Data extracted from a collection:
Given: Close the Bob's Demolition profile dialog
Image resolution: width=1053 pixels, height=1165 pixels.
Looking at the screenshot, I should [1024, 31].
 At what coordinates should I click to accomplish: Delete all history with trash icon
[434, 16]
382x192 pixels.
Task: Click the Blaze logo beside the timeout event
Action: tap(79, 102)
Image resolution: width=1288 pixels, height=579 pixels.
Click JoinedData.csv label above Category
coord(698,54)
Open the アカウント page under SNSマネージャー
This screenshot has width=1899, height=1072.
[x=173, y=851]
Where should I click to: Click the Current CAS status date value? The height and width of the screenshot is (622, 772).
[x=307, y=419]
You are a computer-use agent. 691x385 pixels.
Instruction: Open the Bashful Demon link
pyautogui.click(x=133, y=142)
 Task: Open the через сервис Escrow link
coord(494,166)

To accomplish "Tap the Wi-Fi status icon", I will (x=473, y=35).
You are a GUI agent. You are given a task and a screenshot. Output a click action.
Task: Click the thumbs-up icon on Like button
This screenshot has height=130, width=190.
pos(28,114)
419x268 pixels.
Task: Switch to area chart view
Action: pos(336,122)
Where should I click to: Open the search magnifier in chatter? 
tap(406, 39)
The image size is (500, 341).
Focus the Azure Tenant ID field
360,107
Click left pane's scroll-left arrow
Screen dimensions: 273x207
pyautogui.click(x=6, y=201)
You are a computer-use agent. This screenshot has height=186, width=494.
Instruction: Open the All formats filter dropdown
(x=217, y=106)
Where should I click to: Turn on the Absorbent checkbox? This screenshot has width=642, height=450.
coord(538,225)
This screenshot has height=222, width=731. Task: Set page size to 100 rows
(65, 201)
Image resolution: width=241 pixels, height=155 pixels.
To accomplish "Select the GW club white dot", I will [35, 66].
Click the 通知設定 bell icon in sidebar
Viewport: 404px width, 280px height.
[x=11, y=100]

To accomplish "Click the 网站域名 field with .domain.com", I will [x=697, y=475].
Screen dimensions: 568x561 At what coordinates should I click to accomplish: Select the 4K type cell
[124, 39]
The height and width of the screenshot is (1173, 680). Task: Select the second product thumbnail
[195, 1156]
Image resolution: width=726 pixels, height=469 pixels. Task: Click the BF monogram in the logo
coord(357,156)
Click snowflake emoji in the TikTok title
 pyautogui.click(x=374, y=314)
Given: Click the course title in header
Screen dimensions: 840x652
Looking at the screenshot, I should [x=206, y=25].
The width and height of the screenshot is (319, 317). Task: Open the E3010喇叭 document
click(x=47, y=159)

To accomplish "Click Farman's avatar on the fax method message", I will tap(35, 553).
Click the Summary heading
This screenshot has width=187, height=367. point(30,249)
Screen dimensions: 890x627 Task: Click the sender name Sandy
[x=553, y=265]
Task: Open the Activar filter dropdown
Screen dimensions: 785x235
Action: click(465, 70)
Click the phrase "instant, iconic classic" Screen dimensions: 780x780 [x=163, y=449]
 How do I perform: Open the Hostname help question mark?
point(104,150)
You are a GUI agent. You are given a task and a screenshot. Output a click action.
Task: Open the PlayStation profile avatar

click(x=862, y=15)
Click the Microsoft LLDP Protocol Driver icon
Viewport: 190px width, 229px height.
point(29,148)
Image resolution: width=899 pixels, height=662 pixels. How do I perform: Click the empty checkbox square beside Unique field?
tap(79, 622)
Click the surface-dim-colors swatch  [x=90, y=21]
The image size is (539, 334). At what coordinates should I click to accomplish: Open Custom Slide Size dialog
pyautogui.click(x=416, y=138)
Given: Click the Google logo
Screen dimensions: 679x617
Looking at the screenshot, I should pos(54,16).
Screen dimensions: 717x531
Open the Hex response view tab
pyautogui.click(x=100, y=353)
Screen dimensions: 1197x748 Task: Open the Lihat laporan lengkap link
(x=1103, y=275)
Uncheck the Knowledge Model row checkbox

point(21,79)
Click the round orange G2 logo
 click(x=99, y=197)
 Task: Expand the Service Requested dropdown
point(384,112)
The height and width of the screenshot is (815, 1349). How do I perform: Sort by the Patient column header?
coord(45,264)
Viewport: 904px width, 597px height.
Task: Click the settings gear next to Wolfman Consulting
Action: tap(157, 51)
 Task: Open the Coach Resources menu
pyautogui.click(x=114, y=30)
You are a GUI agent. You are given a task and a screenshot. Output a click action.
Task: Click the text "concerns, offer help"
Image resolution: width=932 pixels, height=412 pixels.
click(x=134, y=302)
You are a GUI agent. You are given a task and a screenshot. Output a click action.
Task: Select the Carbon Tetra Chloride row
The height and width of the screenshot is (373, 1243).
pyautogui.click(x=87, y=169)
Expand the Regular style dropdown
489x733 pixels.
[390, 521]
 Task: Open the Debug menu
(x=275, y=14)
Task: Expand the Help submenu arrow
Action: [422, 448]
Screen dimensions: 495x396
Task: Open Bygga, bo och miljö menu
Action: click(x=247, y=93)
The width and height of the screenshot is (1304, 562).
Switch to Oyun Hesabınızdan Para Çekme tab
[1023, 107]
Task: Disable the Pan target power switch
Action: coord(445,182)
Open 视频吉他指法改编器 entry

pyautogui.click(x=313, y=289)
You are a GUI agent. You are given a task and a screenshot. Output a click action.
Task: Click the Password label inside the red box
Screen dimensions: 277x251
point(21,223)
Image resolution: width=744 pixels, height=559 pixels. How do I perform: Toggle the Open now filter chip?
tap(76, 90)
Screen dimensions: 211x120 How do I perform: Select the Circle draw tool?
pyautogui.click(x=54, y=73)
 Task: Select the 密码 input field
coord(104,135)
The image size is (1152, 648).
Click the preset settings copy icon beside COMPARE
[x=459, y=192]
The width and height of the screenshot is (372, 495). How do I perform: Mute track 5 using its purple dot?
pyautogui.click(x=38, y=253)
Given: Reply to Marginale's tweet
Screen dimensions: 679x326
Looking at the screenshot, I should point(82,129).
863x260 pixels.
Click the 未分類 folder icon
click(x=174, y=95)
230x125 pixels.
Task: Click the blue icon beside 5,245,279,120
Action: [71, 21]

Problem to solve: Reproduce the entries exactly, but only from their first line to the line holding "You are a computer-use agent. 691x385 pixels.", with that last line kept.

Written reply:
Given: Close the Bob's Demolition profile dialog
Image resolution: width=1053 pixels, height=1165 pixels.
Looking at the screenshot, I should [1024, 31].
 At what coordinates should I click to accomplish: Delete all history with trash icon
[434, 16]
382x192 pixels.
Task: Click the Blaze logo beside the timeout event
Action: tap(79, 102)
Image resolution: width=1288 pixels, height=579 pixels.
Click JoinedData.csv label above Category
coord(698,54)
Open the アカウント page under SNSマネージャー
This screenshot has width=1899, height=1072.
[x=173, y=851]
Where should I click to: Click the Current CAS status date value? The height and width of the screenshot is (622, 772).
[x=307, y=419]
You are a computer-use agent. 691x385 pixels.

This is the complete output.